La résistance a réussi à repousser l’occupation hors de la bande de Gaza, bien sûr, il ne s’agit pas d’un retrait entier, car les passages sont toujours sous la domination israélienne, mais sur le terrain, au niveau des colonies, il s’agit d’une réalisation du mouvement de la résistance palestinienne, qui a obligé l’occupant à démanteler les colonies.

Nous tenions, dès ce moment, à poursuivre la lutte, pour obliger l’occupant à se retirer de la Cisjordanie aussi, et nous avons poursuivi la résistance, seule capable d’imposer de nouvelles réalités sur le terrain, en obligeant l’entité sioniste à se retirer des territoires occupés en 1967, car les négociations ont prouvé leur stérilité.

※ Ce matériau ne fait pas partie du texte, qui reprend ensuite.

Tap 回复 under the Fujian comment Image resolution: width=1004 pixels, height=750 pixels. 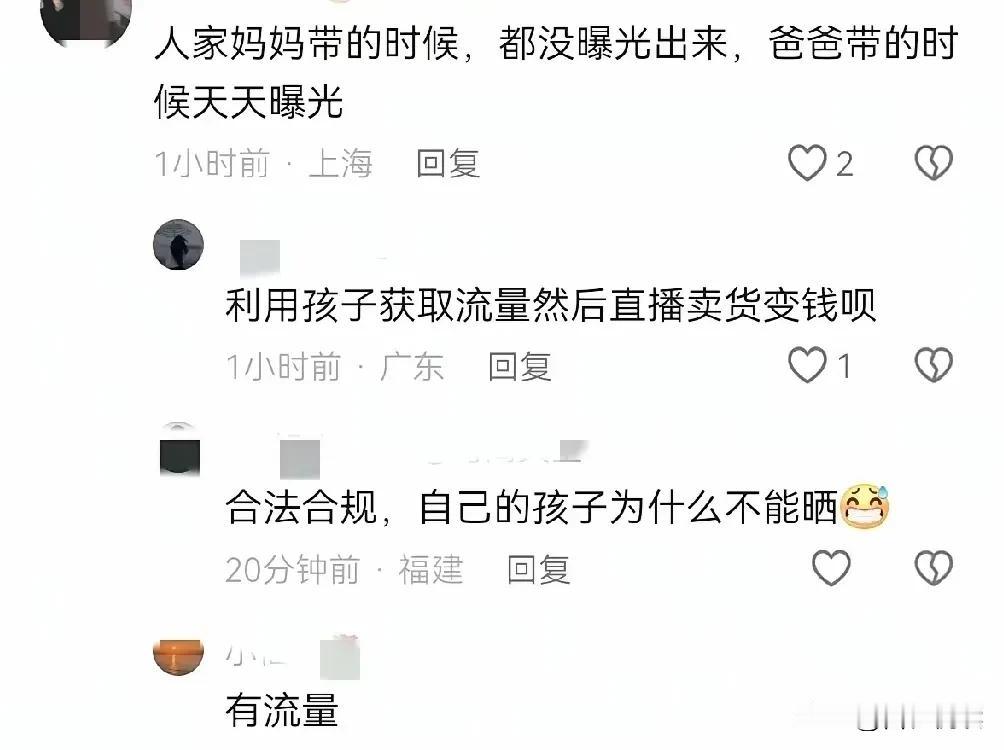tap(538, 569)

Concernant les élections législatives qui se sont déroulées en 2006, nous avions dès le départ considéré que ces élections ne sont pas différentes des précédentes, elles se déroulent sous occupation et ont pour couverture les accords d’Oslo. Nous avons dès lors décidé de ne pas y participer. Mais les frères dans le mouvement Hamas avaient leur propre réflexion. Nous avons considéré que les élections avaient plus d’aspects négatifs que positifs et avions discuté avec les partenaires palestiniens, notamment avec le mouvement Hamas. Les Etats-Unis ne se soucient pas de la démocratie, ce qui les intéresse dans les élections, c’est uniquement de voir les urnes et la participation. Rien de plus. Lorsque les élections ont lieu, elles sont considérées démocratiques si elles vont dans le sens des Etats-Unis et d’Israël, la démocratie n’est en fin de compte pour eux qu’un critère pour ceux qui suivent leur voie.

L’expérience des élections l’a prouvé. La participation et l’élection des frères du Hamas au conseil législatif ne leur ont pas donné la légitimité, même en tant que force ayant été élue démocratiquement. Il n’a pu exercer son rôle de direction dans l’Autorité palestinienne alors qu’il représente la majorité du conseil législatif.

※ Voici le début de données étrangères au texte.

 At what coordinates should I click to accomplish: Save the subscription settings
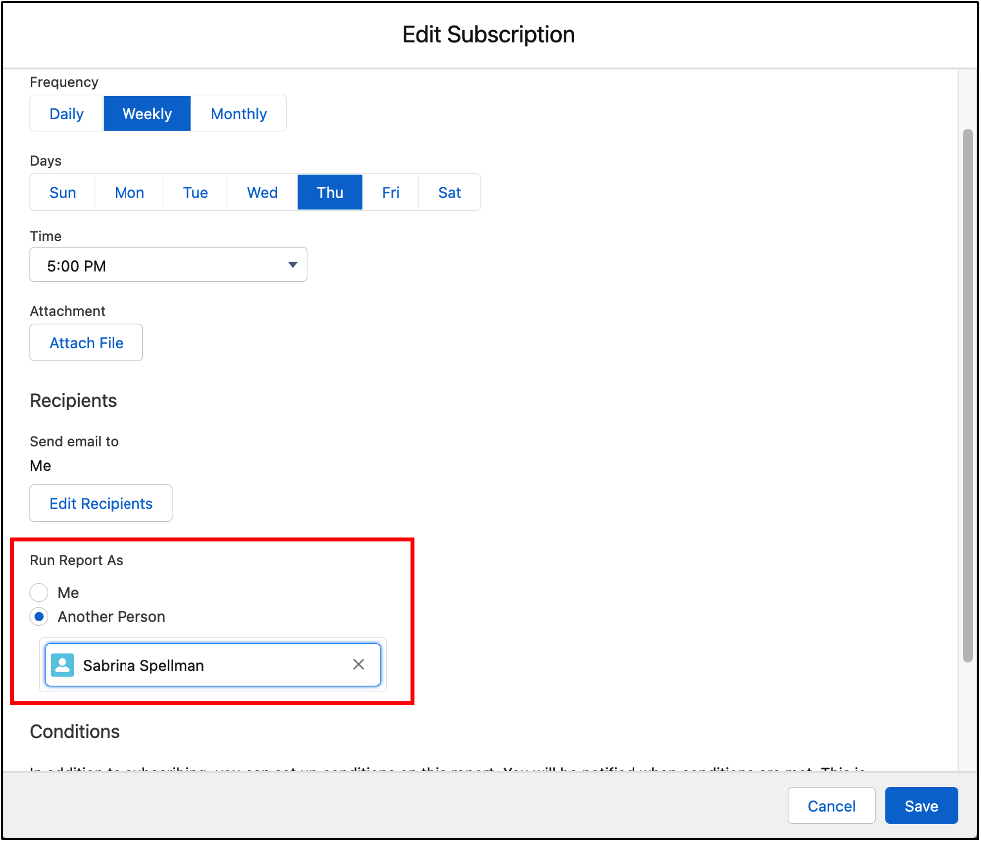[x=921, y=806]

Ce que voulaient en réalité l’entité sioniste et l’administration américaine qui ont exercé des pressions sur certaines parties arabes et musulmanes, pour assiéger le gouvernement du Hamas, c’est qu’il reconnaisse l’entité sioniste et qu’il mette fin à la résistance. Ils exigent surtout que le gouvernement reconnaisse les accords signés et notamment les accords d’Oslo. Ceci indique que la communauté internationale ne respecte pas les choix des peuples, et surtout le choix du peuple palestinien, qui veut en finir avec l’occupation.

Par conséquent, nous sommes devant une situation où le pouvoir palestinien est assiégé politiquement, économiquement, avec des tentatives de susciter des luttes internes, au moment où faut préserver le projet de la résistance, en général.

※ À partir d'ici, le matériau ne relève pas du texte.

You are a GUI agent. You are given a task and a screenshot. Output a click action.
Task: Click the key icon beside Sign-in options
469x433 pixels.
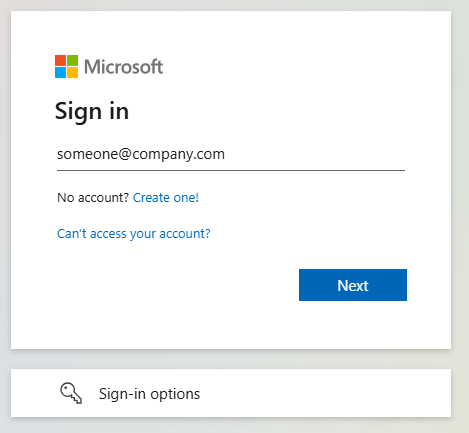(x=71, y=393)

Si nous analysons la situation palestinienne dans le cadre de la situation régionale et générale, nous remarquons que dans la région, l’administration américaine est en voie de susciter les conflits et les séditions dans les pays arabes, elle vise à étendre les luttes intestines non seulement entre les partis politiques ou les divers nationalismes mais aussi entre les confessions, parce que l’administration américaine veut que les Musulmans entrent dans des conflits qui les éloignent de la question principale, qui est la présence de l’entité sioniste, entité qui occupe, colonise, tue, détruit et domine la Palestine, mais aussi la présence américaine dans la région qui pille et maîtrise nos biens et nos ressources.

Ainsi, les Israéliens et les Américains cherchent à susciter les querelles et les conflits entre partis, confessions et ethnies dans cette région en vue de la diviser, et pouvoir imposer leurs conditions sur les peuples.

Ils veulent par ailleurs détruire l’image radieuse de la résistance dans le monde arabo-musulman, ils veulent liquider l’esprit de la résistance au sein des peuples du monde arabo-musulman, que ce soit la résistance en Palestine et ses acquis ou la résistance au Liban et ses acquis face à l’entité sioniste. Durant 33 jours, la résistance au Liban a pu faire face à une des armées les plus puissantes dans le monde et en Palestine, l’intifada al-Aqsa qui entre dans sa septième année résiste toujours à la répression, à la violence des chars israéliens et la machine sioniste de la mort.

Cette résistance, qui constitue un stimulant et un catalyseur au sein des peuples arabo-musulmans, ils réclament sa destruction. C’est ce qui se déroule au Liban et en Palestine, ils veulent détruire la résistance en la détournant vers des conflits et luttes internes et marginales.



Pour notre part, nous avions toujours affirmé que la démocratie américaine est une illusion. Les Etats-Unis ne permettront pas l’arrivée au pouvoir d’un gouvernement qui exerce ses tâches en tant que gouvernement, il ne peut y avoir qu’une forme d’Autorité, avec un semblant d’autonomie, ils ne veulent même pas un Etat. Par conséquent, la période que nous vivons est une période de libération nationale et non une période de recherche d’acquis, ici ou là, nous devons poursuivre la résistance pour réaliser entièrement nos droits et ensuite, nous pourrons discuter d’un gouvernement, d’une Autorité ou autre forme qui puisse répondre aux attentes de notre peuple.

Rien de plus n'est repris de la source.